A newspaper reported yesterday that PAG Asia Capital was believed to be in pole position to buy Crust Pizza from Retail Food Group at auction.
The sales come as the company faces an October 31 deadline for repayment or restructuring of its estimated $250 millionplus in bank debt after breaching banking covenants last year.
After a horror run over the past two years, shares in Retail Food spiked more than 20 per cent before the company announced a temporary trading halt to address the speculation.
The Gloria Jean’s Coffees and Donut King operator confirmed to the market that it was investigating possible sales to reduce debt.
But it said no binding agreement had been reached for any of its assets.
Retail Food said the $100 million sale price for Crust Pizza estimated in the report was above its own expectations.
The shares returned to trade consistently higher to finish 15 per cent stronger at 34¢, a 4.5¢ rise for the day.
Yet the stock lost about 95 per cent of its value over the past two years after shocking investors with losses and troubles with its franchise network.

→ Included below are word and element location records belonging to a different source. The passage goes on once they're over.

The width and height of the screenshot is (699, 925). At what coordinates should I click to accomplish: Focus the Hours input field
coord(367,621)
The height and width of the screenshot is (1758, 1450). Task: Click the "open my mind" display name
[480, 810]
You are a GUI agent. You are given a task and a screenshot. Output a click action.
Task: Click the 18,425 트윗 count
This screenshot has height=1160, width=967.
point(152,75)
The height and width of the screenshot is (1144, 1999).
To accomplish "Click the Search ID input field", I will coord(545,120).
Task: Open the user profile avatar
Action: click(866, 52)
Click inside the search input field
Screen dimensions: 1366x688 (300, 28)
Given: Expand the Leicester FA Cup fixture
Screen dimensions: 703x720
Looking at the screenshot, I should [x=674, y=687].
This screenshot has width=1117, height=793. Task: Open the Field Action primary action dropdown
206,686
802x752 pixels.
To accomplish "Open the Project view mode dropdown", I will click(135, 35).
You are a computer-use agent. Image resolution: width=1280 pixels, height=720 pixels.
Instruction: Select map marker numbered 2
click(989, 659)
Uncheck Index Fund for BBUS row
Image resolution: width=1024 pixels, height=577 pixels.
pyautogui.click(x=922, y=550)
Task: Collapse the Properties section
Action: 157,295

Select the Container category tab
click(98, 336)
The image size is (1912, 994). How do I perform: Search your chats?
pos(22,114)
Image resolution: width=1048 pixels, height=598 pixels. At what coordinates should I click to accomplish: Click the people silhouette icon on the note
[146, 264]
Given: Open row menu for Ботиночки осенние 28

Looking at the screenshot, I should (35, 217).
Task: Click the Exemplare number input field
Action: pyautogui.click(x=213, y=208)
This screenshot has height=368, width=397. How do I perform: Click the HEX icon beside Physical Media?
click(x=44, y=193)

In August Retail Food Group expanded its store closure program after it slumped to a $306.7 million full-year loss, the latest in a string of financial stumbles following accusations it was treating franchisees badly.
The company revealed plans to close 250 domestic stores — up from the previously announced 200 — by the end of the 2018-19 financial year as it tries to gets its finances in order.
Its annual accounts showed $265 million was repayable within 12 months despite it earlier having negotiated loan repayments out to early and late 2020.
Notes to the accounts revealed Retail Food had breached debt covenants in June 2018, and that its debt covenants were restructured after receiving a waiver for the breaches of old covenants.
This allowed it to have higher net debt compared with earnings, but put the major loan repayment back from the 2020 dates to October 31 this year and demanded a higher cut of asset sales for debts.
“These revised banking arrangements will also come at an increased cost to the group, which has been factored into future cash flows,” the company warned shareholders.